谈到生活美学,最重要的是品味,西方叫taste,我们发现“品”、“味”都是在讲味觉,taste也是讲味觉、讲吃。所以我觉得吃真的是人类认识美的一个最重要的开始,如果吃得粗糙,吃得乱七八糟,其他的美大概也很难讲究了。                    ------蒋勋


春天的气息越来越浓,饭桌上的色彩也愈发斑斓。赏心悦目的赤橙黄绿,装在用心挑选的盘子里,怎不令人食欲大开?

认真做菜的过程,确实是能享受到那种细微的快乐。当你通过自己的手,把那些新鲜食材变成菜肴;当你和家人舀起一口汤,夹起一箸菜,嘴角漾起满足的微笑,唇齿之间就留下了很多美好的记忆。这些记忆,绝对不会粗糙,不会是简单的吃饱,而是,值得细细去品味。

就如同,今日边吃边跟儿子说起香椿炒蛋的做法。虽是春季里最寻常的菜,但工序不可少。为了去除叶子上可能的虫蛀或农药,要先在盐水里浸泡15分钟;再用开水焯2分钟;捞起过凉水,挤干水分并切碎;打蛋搅拌均匀后加入香椿,放少许水可使炒出的鸡蛋嫩滑;油锅六七分热,倒入食材翻炒,期间加料酒和盐;鸡蛋全部附着在香椿上,颜色变深后装盘。

儿子说,那么复杂啊?我说是啊,认真做的每一步,都是为了吃进嘴里的味道更值得被人记住。

前几天在“得到”APP上听书,正好说到一本关于吃的书《天才主厨的绝对温度》。这本书生动再现了一个米其林三星主厨米田肇成为法餐高手乃至大师的故事,书中记载了三次完整的在米其林餐厅实习和工作的经历。

作者说,数学思维很多人都有,但很少有像米田肇那样,事事都用数学分析到极致,这便拉开了差距,让他成了法餐高手,摘得米其林三星。他的极致到什么程度呢?米田肇做菜,会精确到那一秒的烹饪时间,那零点一度的温度,这也就是题目中提到的“绝对温度”。

过去有位伟人说,世界上怕就怕“认真”二字。一个人用心做事到了极致,想要不成功也不可能了。

日常做菜,我们当然不可能精确到这种程度。但是,日子匆忙,生活匆忙,对于吃的享受,是我们留给自己的一种生命馈赠。《舌尖上的中国》总导演陈晓卿先生在他的书籍《至味在人间》中的描写,道尽了味蕾的感受,让我们觉得认真讲究地做美食,是多么值得。有段时间,我每晚睡前看一篇他的美食文章,然后带着心满意足进入梦乡…

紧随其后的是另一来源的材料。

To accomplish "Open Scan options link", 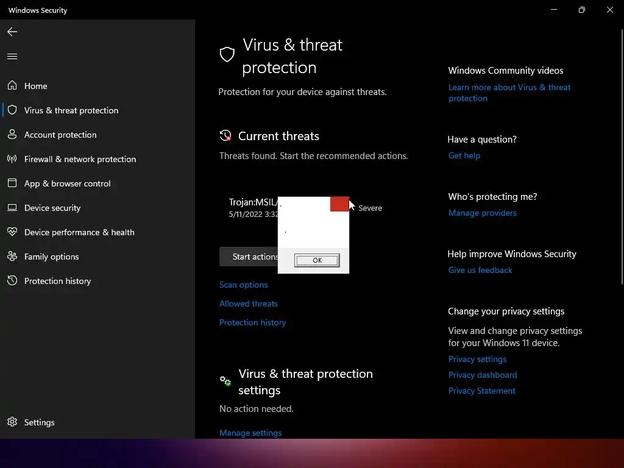I will [x=243, y=285].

他说:那种口腔里让人目眩的缠绵,以及细小颗粒状的油脂在牙齿间迸裂的快感。

他说:一口热汤进去,余光中《乡愁四韵》中所谓的长江水、海棠红、雪花白、腊梅香……所有的情感外化物,此刻于我,正是面前的这碗清汤。

他说:上桌后,底火照常烫滚依旧。此时再加入新鲜的白菜苔,正可谓,无边菜苔萧萧下,不尽鸡汤滚滚开----汤味迅速浸入菜苔,取两片入口,你会立刻发现,青菜的清香与腊肉的醇香以及鸡汤的鲜香,齐齐的集中在筷箸的顶端,青菜和腊肉,鸡汤已经由外及内的搞好了“三结合”。



​​​喜欢看文人写美食。蒋勋讲到自己做菜的经验,跟读者分享生活里一些非常小、非常细碎的快乐。

比如“把蒜片爆香的快乐、把洋葱炒到金黄色的快乐、番茄被小火熬煮到释放出非常漂亮艳红色的快乐、还有把月桂叶揉碎以后产生出一种非常特别的香味…”

光是读着这些文字,就足够让味蕾产生快感了。

前些日子好友调侃说,我跟五柳先生住对门。或许还真是,陶先生的作品及人生对我影响还是蛮深的。要不然,也不会“少无适俗韵,性本爱丘山”了。因为疫情,这个冬天多了些宅家的日子。自在逍遥的生活,虽学不来五柳先生吟诗饮酒,但因地制宜就地取材小小研究下美食,满足自己和家人的味蕾,也是好的。